Laboratory Technologist, Head of the Walvis Bay Laboratory, State Hospital

Joined Swapo and left for Angola and military training at Lubango at the age of 19 in 1977. Continued to Nyango in Zambia and worked in the camps until she continued to nurse training in Tanzania. Came back to Zambia and then again Angola and Kwanza Sul in 1980. Worked there together with the Swedish Medical Team from the Africa Groups . Studied in Nigeria between 1985-1989 and was then repatriated to Namibia.

Mrs Mary Iyambo

Bertil Högberg: It is now 15 June 2005 and I’m sitting here in the living room of Mrs Mary Iyambo in Walvis Bay, on the coast of Namibia, in the Namibian desert. So what are you doing here in Walvis Bay?

Mary Iyambo: Actually I’m a laboratory technologist.
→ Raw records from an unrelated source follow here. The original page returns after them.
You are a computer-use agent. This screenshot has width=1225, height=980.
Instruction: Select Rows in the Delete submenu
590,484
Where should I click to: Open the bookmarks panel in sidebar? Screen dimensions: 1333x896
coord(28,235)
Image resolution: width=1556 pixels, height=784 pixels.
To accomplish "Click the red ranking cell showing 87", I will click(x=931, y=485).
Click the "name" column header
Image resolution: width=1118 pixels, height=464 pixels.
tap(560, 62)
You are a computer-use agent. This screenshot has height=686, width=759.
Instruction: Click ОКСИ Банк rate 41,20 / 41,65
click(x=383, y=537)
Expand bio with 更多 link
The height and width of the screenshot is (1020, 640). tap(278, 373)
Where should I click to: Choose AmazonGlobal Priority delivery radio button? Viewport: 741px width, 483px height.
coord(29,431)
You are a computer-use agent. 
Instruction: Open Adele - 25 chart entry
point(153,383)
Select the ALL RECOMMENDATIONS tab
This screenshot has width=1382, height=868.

I’m heading the Walvis Bay laboratory at the moment.Bertil Högberg: At the hospital here?

Mary Iyambo: Yes, the state hospital.

Bertil Högberg: How many are working in that laboratory?

Mary Iyambo: I have two technicians and a lab. aid and I’m waiting for a laboratory assistant to complete the set and me alone as a technologist.

Bertil Högberg: How long have you been working here for the state?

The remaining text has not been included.